Im Jahr 2024 sollen die St. Pöltner auf ihre Stadt noch stolzer sein. Da will man als Europäische Kulturhauptstadt international punkten. Dass das möglich ist, daran zweifelt in der Stadt an der Traisen kaum jemand. Das wurde bei dem KURIER-Gespräch in St. Pölten mehr als deutlich. Die Frage von Moderatorin und KURIER-Chefredakteurin Martina Salomon, ob St. Pölten das Prädikat Kulturhauptstadt verdient, wurde am Podium und im Publikum eindeutig mit Ja beantwortet.
Veränderungspotenzial
Michael Duscher verantwortet als Chef des Bewerbungskomitees den Weg in Richtung Kulturhauptstadt. Er ist überzeugt, dass aus St. Pölten etwas Großes werden kann: „Es ist die Stadt, die das größte Veränderungspotenzial hat. Außerdem stehen weite Teile der Bevölkerung hinter der Bewerbung.“ Er erlebe, dass St. Pölten wirklich im Aufbruch sei. „St. Pölten ist vielleicht eine Liebe auf den zweiten Blick, aber durch die Kulturhauptstadt würde das anders werden.“
Eine Mutinjektion erhielten die St. Pöltner von Manfred Grubauer, oberster Vertreter des Tourismusverbandes Linz. Er war federführend dabei, als sich Linz auf das Abenteurer „Kulturhauptstadt eingelassen hatte. Grubauer: „Bei uns ist man einhellig der Meinung, dass es sich ausgezahlt hat.“ Man habe als Industriestadt eine ähnliche Position wie St. Pölten gehabt und als Kulturhauptstadt einen Imagewandel geschafft.

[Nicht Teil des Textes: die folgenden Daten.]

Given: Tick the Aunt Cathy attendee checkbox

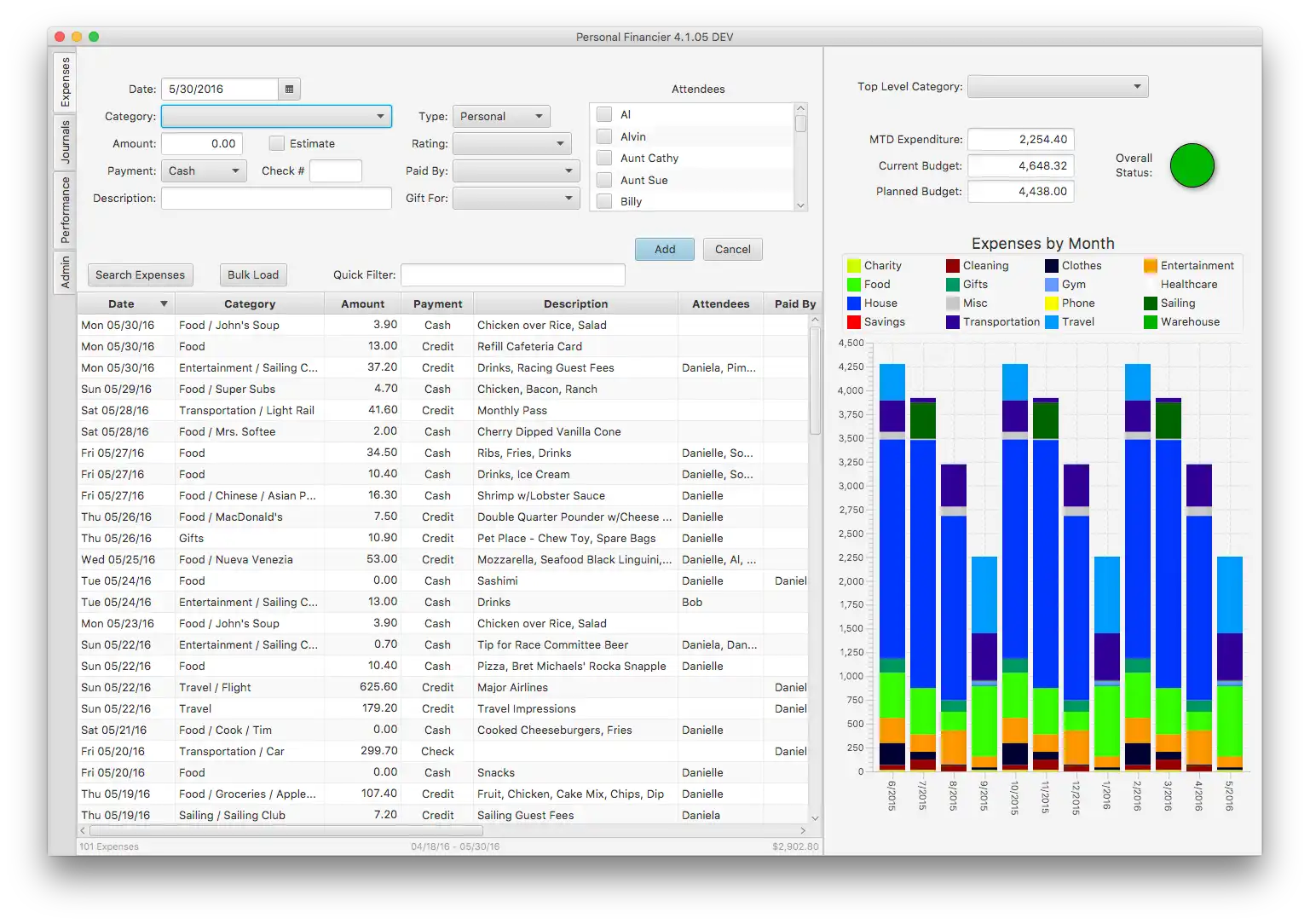Looking at the screenshot, I should coord(604,158).
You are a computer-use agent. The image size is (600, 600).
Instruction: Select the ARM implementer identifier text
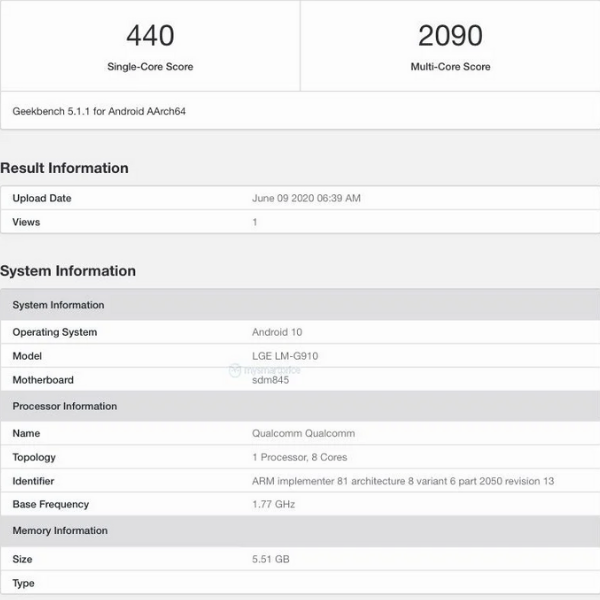402,481
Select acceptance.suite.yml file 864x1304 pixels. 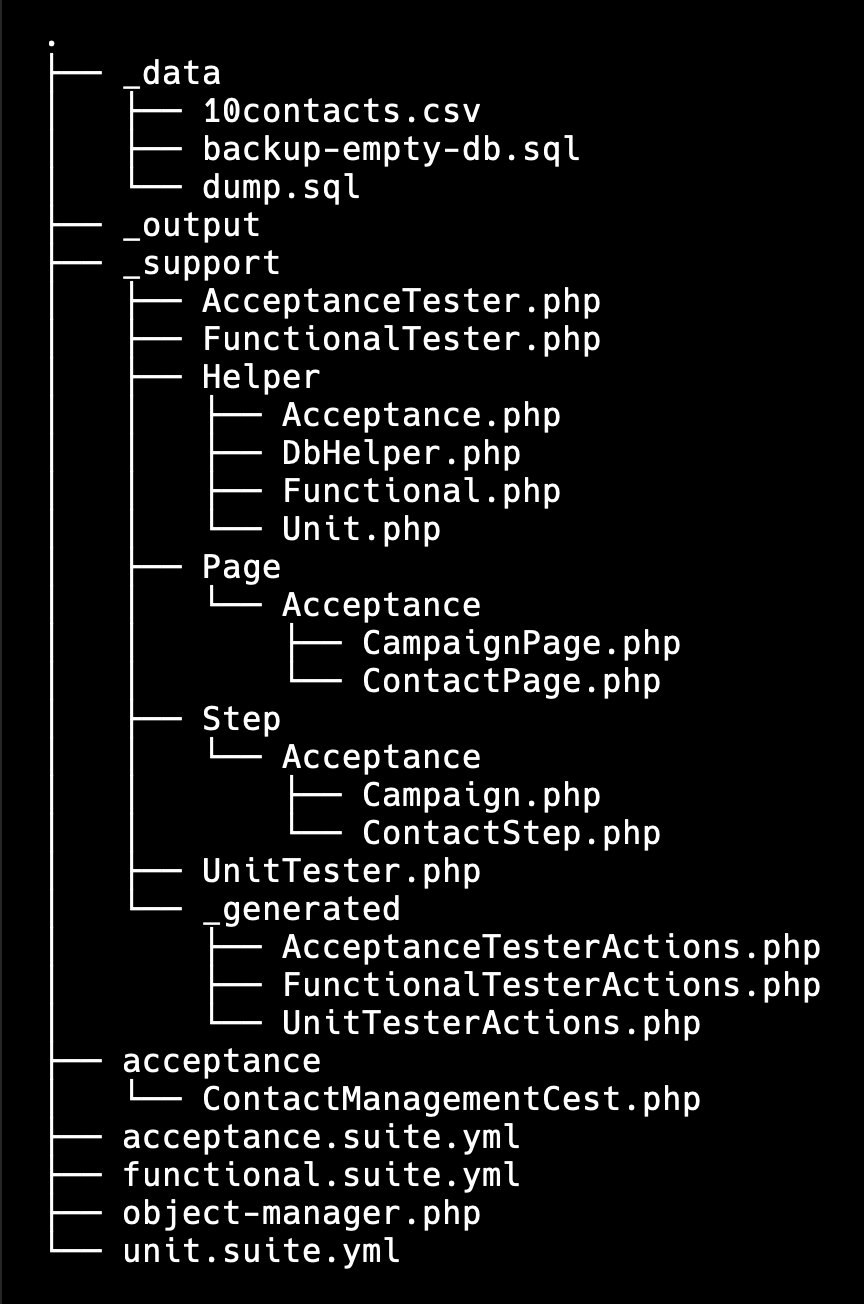click(321, 1137)
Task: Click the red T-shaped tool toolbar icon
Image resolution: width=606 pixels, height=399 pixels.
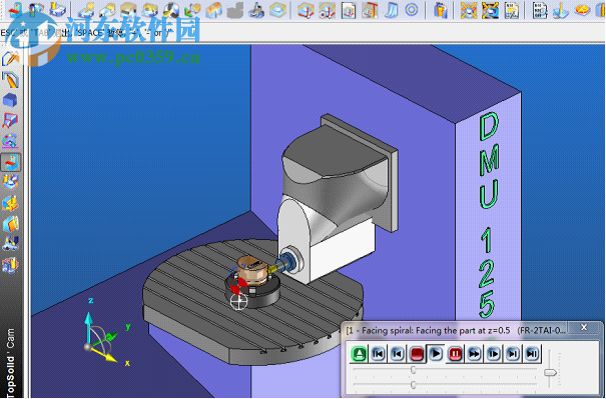Action: (369, 10)
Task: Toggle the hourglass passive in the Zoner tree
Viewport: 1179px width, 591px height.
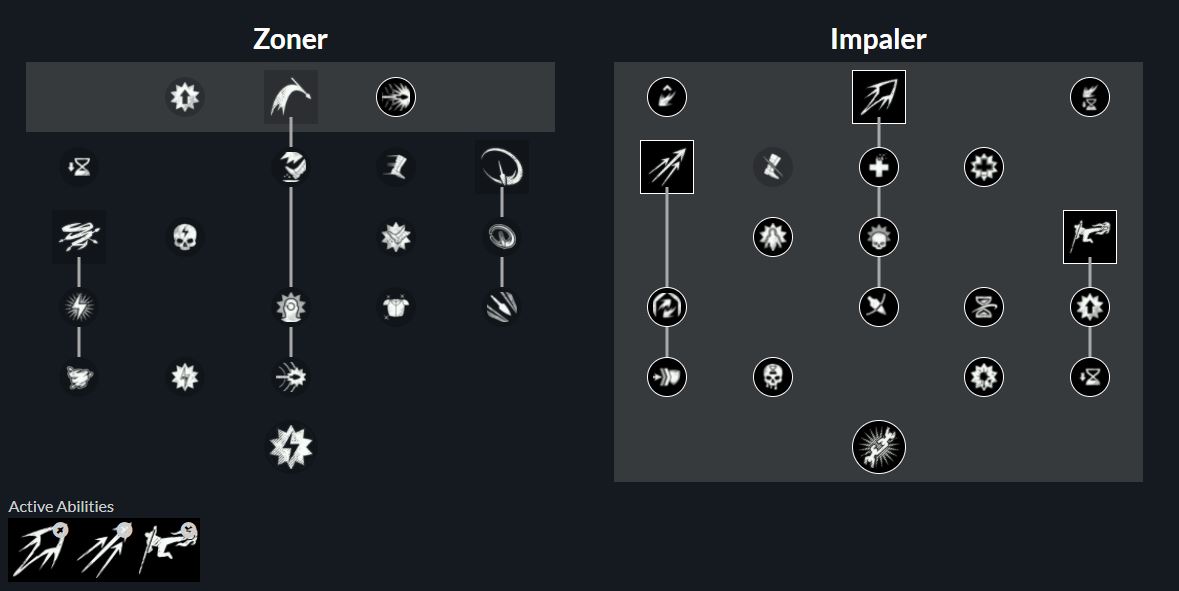Action: click(79, 167)
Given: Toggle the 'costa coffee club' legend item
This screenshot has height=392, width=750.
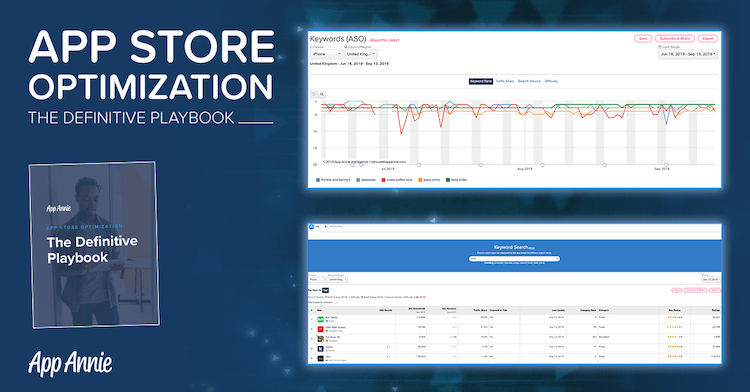Looking at the screenshot, I should tap(397, 180).
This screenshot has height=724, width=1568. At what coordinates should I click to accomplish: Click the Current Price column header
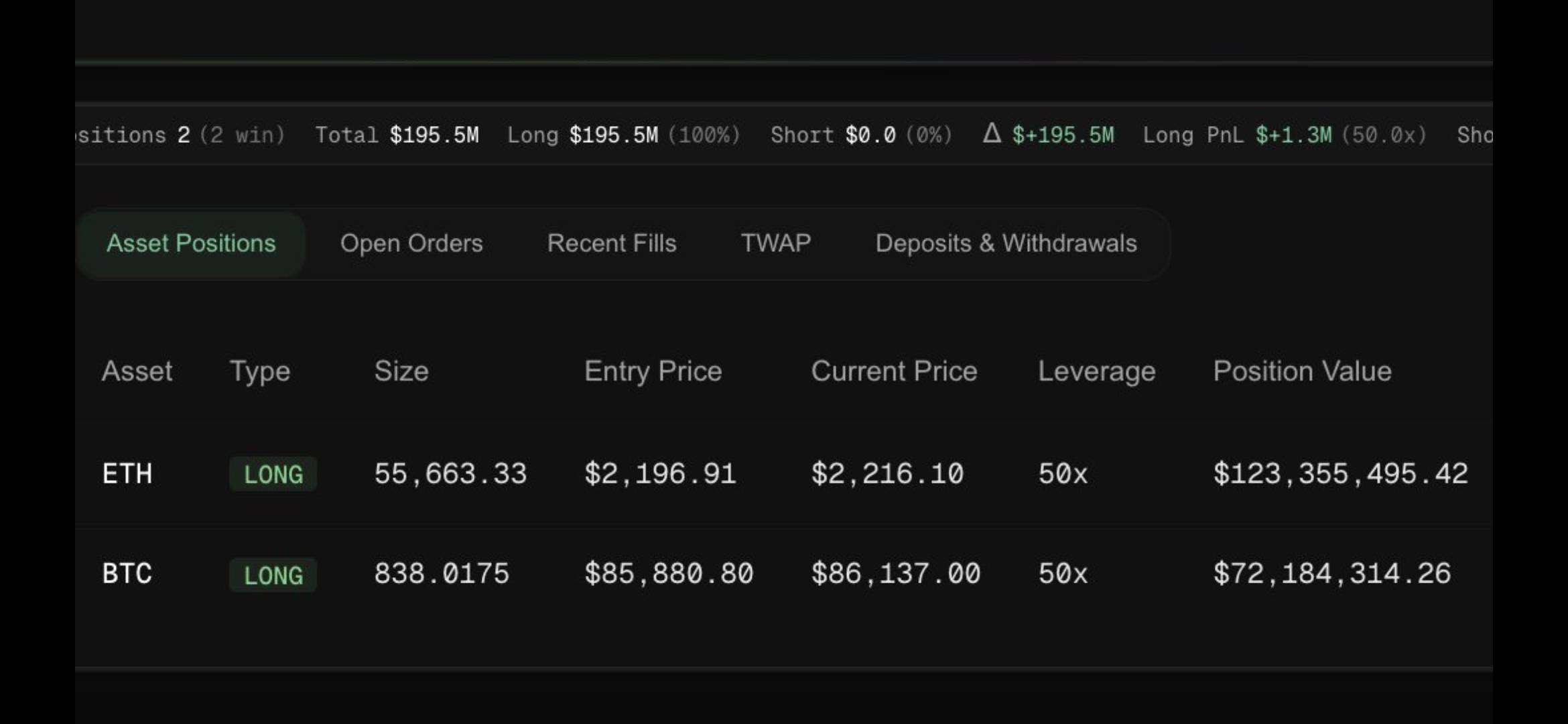tap(894, 371)
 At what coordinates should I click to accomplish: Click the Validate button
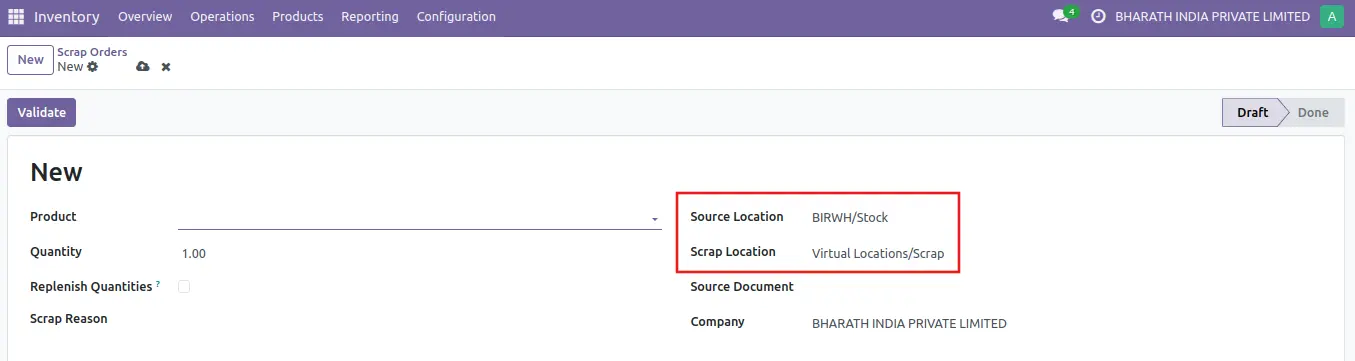pos(41,113)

Was die Situation in St. Pölten leichter macht: Hinter der Bewerbung steht auch das Land, wie Landesrat Martin Eichtinger ( ÖVP) betonte: „Diese Idee passt zu St. Pölten.“ Niederösterreich habe in den vergangenen Jahren kulturell enorm an Bedeutung gewonnen. Das Projekt Kulturhauptstadt sei ein weiterer entscheidender Schritt in dieser Entwicklung. Eichtinger ist auch wichtig, dass die Region 2024 mit Krems, den Stiften Melk, Herzogenburg und Lilienfeld sowie allen touristischen Attraktionen miteinbezogen wird: „In der Region wird das Umfeld geboten, um die Landeshauptstadt hervorzuheben.“
An den Leuchtturm-Projekten für die Kulturhauptstadt – die Entscheidung fällt im November – wird gearbeitet. Fix einbezogen werden die Plätze in der Stadt, die ehemalige Synagoge oder ein künftiges Kunst- und Kulturvermittlungszentrum für Kinder. Nutzen will man auch die ehemaligen Fabrikshallen der Glanzstoff. Duscher: „Die Glanzstoff ist das Symbol für die Transformation dieser Stadt.“
St. Pölten-Witze
Dass die Bevölkerung hinter dem Projekt steht, bewies das Publikum beim KURIER-Gespräch. In fast allen Wortmeldungen wurde St. Pölten verteidigt. Gegen abfällige Äußerungen und gegen Witze über die Landeshauptstadt. So hielt etwa Hannes Raffaseder von der FH St. Pölten ein wahres Loblied auf des Festspielhaus. Eine Zuhörerin wünschte sich, dass der Klangturm im Landhausviertel zu neuem Leben erweckt wird. Was Michael Duscher versprach.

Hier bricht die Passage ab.